The Memphis industrial market, comprised of 176 million square feet of warehouse space and 7.7 million square feet of flex space, reached a total of just more than 184 million square feet at the end of 2008. Deliveries during that time included just more than 2.8 million square feet in nine new buildings, including the 1.1 million-square-foot Nike Footwear Distribution Center in the Northwest submarket. In the DeSoto County, Mississippi, submarket the 800,000-square-foot Building F in the Crossroads Distribution Center and the 600,000-square-foot Building 3 in the Olive Branch Distribution Center were added as well. Annual deliveries have been in steady decline since hitting a 5-year peak of 6.9 million square feet in 2005.

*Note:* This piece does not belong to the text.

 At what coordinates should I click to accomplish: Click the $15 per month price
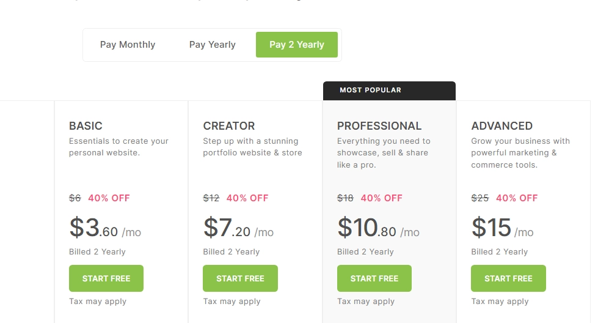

More than 1 million square feet of industrial space is currently under construction in the market, and more than half of the space is pre leased. Virtually all speculative building deliveries in the market have been occurring in DeSoto County, where the business environment is friendly and tax incentives are healthy. During the second quarter of 2008, 16 buildings were delivered in DeSoto County, driving the vacancy rate in the submarket to a high of 23.4 percent, as of the end of the quarter. Three straight quarters of solid, positive absorption brought the vacancy rate down to 19.6 percent, as of year-end 2008. DeSoto County has been the beneficiary of local consolidations, such as Diamond Comics, which relocated from Memphis and enlarged its operations in September in a 600,000-square-foot building in Olive Branch.
Overall vacancy rates hit a low of 13.1 percent at the end of the third quarter of last year. Vacancy rates closed the year at 13.6 percent as short-term leases resulting from tornadoes that hit in February ended. Hewlett-Packard also began its planned reduction of 2.2 million square feet. The year-end 2008 vacancy rate of 13.6 percent is down from the year-end 2007 rate of 14.3 percent and is the lowest year-end rate since 2002. Absorption for the year was positive at 3.4 million square feet, down from 2007’s absorption of 3.8 million square feet. Some of the largest leases in 2008 went to third-party logistics firms — including New Breed, DSC and Mallory Alexander International Logistics — in response to an apparent trend toward outsourcing product storage and distribution.
Most Memphis-area business and economic leaders agree that the market’s diverse economic base, strategic location and transportation infrastructure shield it somewhat from the heavy hits other cities are feeling in the economic downturn. As a relatively small market that hasn’t overdeveloped, the area is also expected to recover more quickly than larger cities. Overall asking rental rates in the Memphis area market stand at $2.93, as of year-end 2008. These rates are a bargain compared to the national average rate of just more than $6.
As companies seek to consolidate operations and potentially consider relocation, the Memphis market is an ideal target for distribution centers. While attractive rates — sure to become even more attractive because vacancy rates are anticipated to edge during the first quarter of ’09 — are an initial attraction, several additional factors should put Memphis front and center for consolidations. Known as America’s distribution center, Memphis is the home of the FedEx World Hub, UPS’ third largest U.S. facility and the world’s busiest cargo airport. The market is accessed by seven U.S. highways, has the fourth largest inland port and is the third largest rail center in the country. Availability of the right kind of space is critical to companies seeking to consolidate major distribution centers. Of all the cities in CoStar’s National Industrial Report, Memphis has the largest average industrial building at more than 85,000 square feet.
According to Cliff Lynch, executive vice president of Continental Traffic Service, “because of its transportation assets, its base of other logistics service providers and its location, Memphis is one of the two or three best cities in the country in which to consolidate distribution facilities.”
— Andy Cates is an industrial specialist with Memphis-based Colliers Wilkinson Snowden.